Madhavi Tumkur
Aug 11, 2010

VIDEO: Brands in post recession should enjoy the ride, says Jonathan Sands

SINGAPORE - Jonathan Sands, chairman of Elmwood, advises businesses to just go ahead and enjoy the ride and appear confident during the post recession period.

VIDEO: Brands in post recession should enjoy the ride, says Jonathan Sands

On his whirlwind trip across the world, Jonathan Sands, chairman of Elmwood, stopped by Singapore to share inspiring ideas that will ensure and endure a brand's success. Here he speaks to Media about his views on branding, the traditional model of ad agencies, the proliferation of new media and how to manage a brand's global-local equation.



Brands in post recession is to "go ahead and enjoy the ride", said Sands. "One of my business heroes is a guy called Archie Norman, the chairman of Asda supermarkets in the UK which was later sold to Walmart, whose advice for 'recession virgins' was that this is not a short-term thing. And once you understand that, you can then get on and enjoy it," he adds.

Sands believed that Norman's notion of enjoying the recession was very perverse, but also very interesting. "What he was actually saying was, 'what is the alternative?' You can use it as an excuse for failure, you can decide that it can be a problem, or you can say that I am going to be a winner in this," he said.

Enjoying the long-term recession was also a sign of confidence which he believes is a reflection of the company's personality. "We have a saying in our business: attitude equals altitude. Basically, in tough times, customers want to see an attitude of confidence; they want to know that they are in a safe pair of hands.  Therefore, a brand that has an attitude of confidence in a downturn will be successful," Sands says.

Brands, according to Sands, are like a family. Too many people think of brand to be an all-encompassing mark that means the same thing wherever it goes.

"Within a family, you have shared DNA, shared values and shared beliefs. But you will also have different personalities – the quiet one, the joker, the intelligent one, the sporty one, the stupid one, but they will be bound together by a common thread. The same is with a brand. Great brands adapt to their local communities while maintaining their brand identity as their sacred totem," he said.
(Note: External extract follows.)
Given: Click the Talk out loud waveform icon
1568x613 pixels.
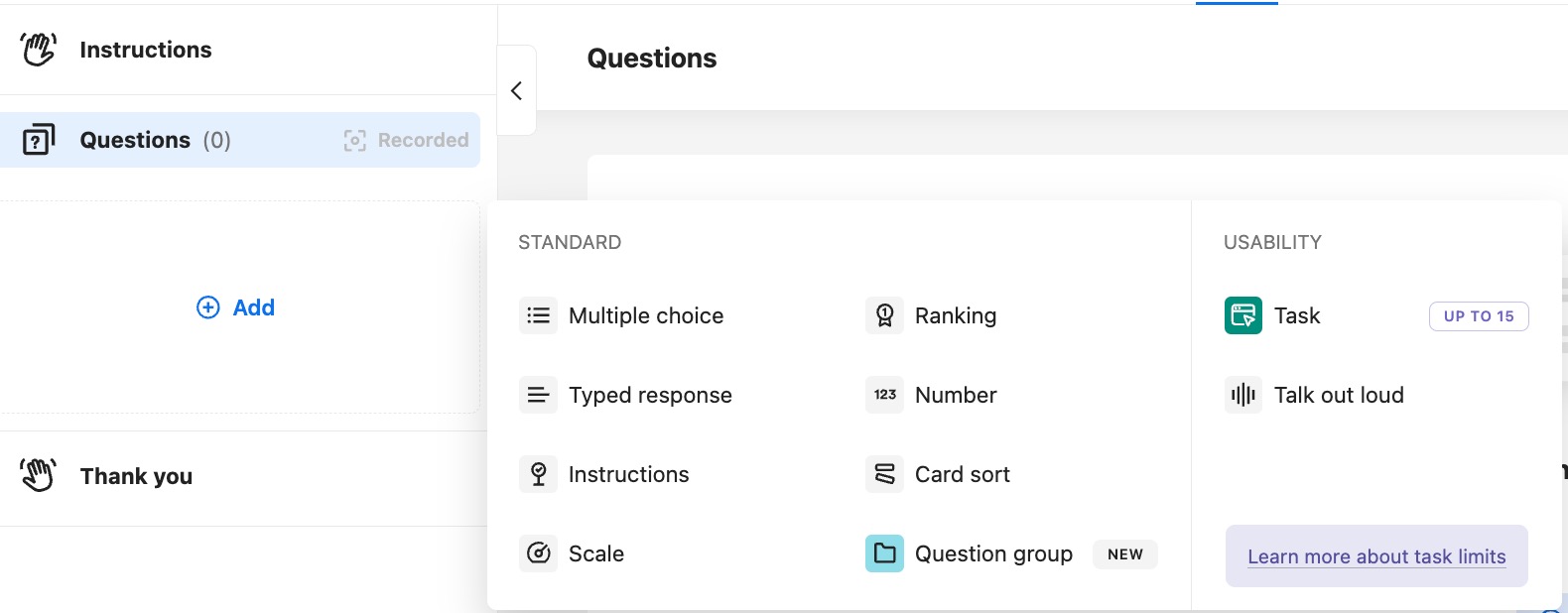Looking at the screenshot, I should (x=1243, y=395).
When asked by Campaign, why companies continue to seek professional advice and results from advertising agencies over branding, Sands said the ad agencies were only a recluse to lazy marketers.
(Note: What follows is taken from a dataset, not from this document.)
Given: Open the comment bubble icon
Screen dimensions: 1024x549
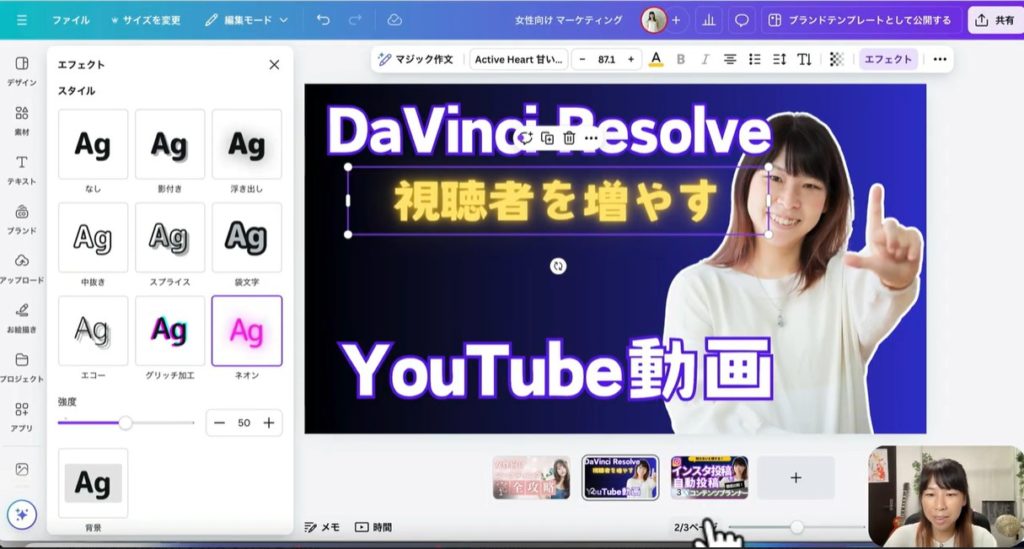Looking at the screenshot, I should tap(741, 20).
"Some 20 years ago, an ad agency was pretty much like an outsourced marketing department where most of the budget was spent. The agencies would carve the budget up and spend it in the most appropriate way according to the brief; some on creative, some on advertising space, they might book a brand a number of exhibitions that were relevant, they spent some on PR and some on promotion and so on," says Sands.

He added, "Quite typically, they would earn their revenues not so much from their creatives, but from the margins they will make on the media side. But things have now changed with the proliferation of media. As a result, marketing has become a highly sophisticated department with experts in each area making decisions."

Sands feels that ad agencies have have lost their way. "Their main avenue of ad spend is now swiftly transforming; they don't control PR or design or branding which is the realm of specialist agencies. Marketers are much more interested in a digital agency who understands how to reach a certain community," he says. "Branding agencies are important now more than ever and busier than before. They have become the starting point. And marketers are now questioning what the big advertising companies are there for."

He went on to say: "I think the old agency model has changed and is unlikely to ever go back to the model it was used to. Ad agencies now are only beneficial to marketing departments that are under-resourced or dare I say, lazy marketers wanting to outsource their job."